Miho Otani¹, Yuta Nonomiya¹, Yasutaka Ihara¹, Ryota Kawai¹, Satsuki Taniuchi¹, Hisako Yoshida¹, Kazuhiko Tsuruya², Ayumi Shintani¹

Affiliations

¹ Medical Statistics, Osaka Metropolitan University, Osaka, JPN.
² Nephrology, Nara Medical University, Kashihara, JPN.

Abstract

Background Patients with chronic kidney disease (CKD) were excluded in most trials that investigated the effects of urate-lowering agents, such as febuxostat and allopurinol, in hyperuricemic patients. This exclusion leads to uncertainty regarding the efficacy of febuxostat in patients with CKD. Due to the high prevalence of hyperuricemia in patients with CKD, we aimed to assess the effect of febuxostat on improving patient outcomes concerning cardiovascular events and survival compared with those treated with allopurinol among patients with CKD. Methods We conducted a retrospective cohort study using Japanese nationwide administrative data from Jan 1, 2013, to Sep 30, 2020. Patients aged over 60 years diagnosed with CKD were included in this study if they were prescribed either febuxostat or allopurinol. The primary outcome was the occurrence of cardiovascular events including myocardial infarction, stroke, unstable angina requiring urgent revascularization, and all-cause deaths. We estimated hazard ratios (HR) and 95% CI using a Cox proportional hazard regression model adjusted for comorbidities, medications, and laboratory data.
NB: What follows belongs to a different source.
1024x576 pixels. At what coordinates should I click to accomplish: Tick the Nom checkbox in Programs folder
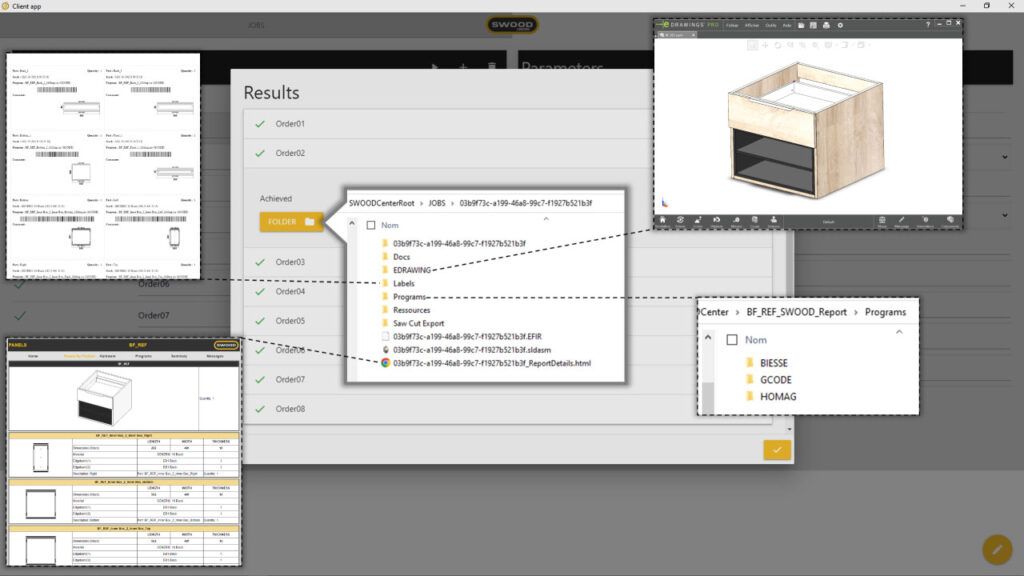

We also assessed defined starting kidney replacement therapy as a secondary endpoint treating death as a competing risk using the Fine & Gray regression model. Results A total of 21,015 patients included those with febuxostat (n=17,796) and those with allopurinol (n=3,219). The association between the type of drug and the occurrence of cardiovascular events did not show a significant difference (0.107 vs. 0.116 events per patient-year; adjusted HR 0.953, 95% CI: 0.854 to 1.062, P=0.381). Similar results were seen for all-cause deaths (0.060 vs. 0.068 events per patient-year; adjusted HR 0.877, 95% CI: 0.760 to 1.012, P=0.073). Regarding the secondary endpoint, the association between the type of drug and the timing of starting kidney replacement therapy did not show a significant difference (0.118 vs. 0.097 events per patient-year; adjusted HR 0.953, 95% CI: 0.854 to 1.062, P=0.425). Conclusion The use of febuxostat was neither associated with a decreased risk of cardiovascular events or deaths nor with the timing of starting kidney replacement therapy compared to the use of allopurinol in patients with CKD.

Keywords: cardiovascular events; chronic kidney disease; database; hyperuricemia; kidney prognosis; kidney replacement therapy; mortality; renal prognosis; urate-lowering agent; uric acid.

Grants and funding

Ayumi Shintani is compensated by Kyowa Kirin, and the payment is made to the institution.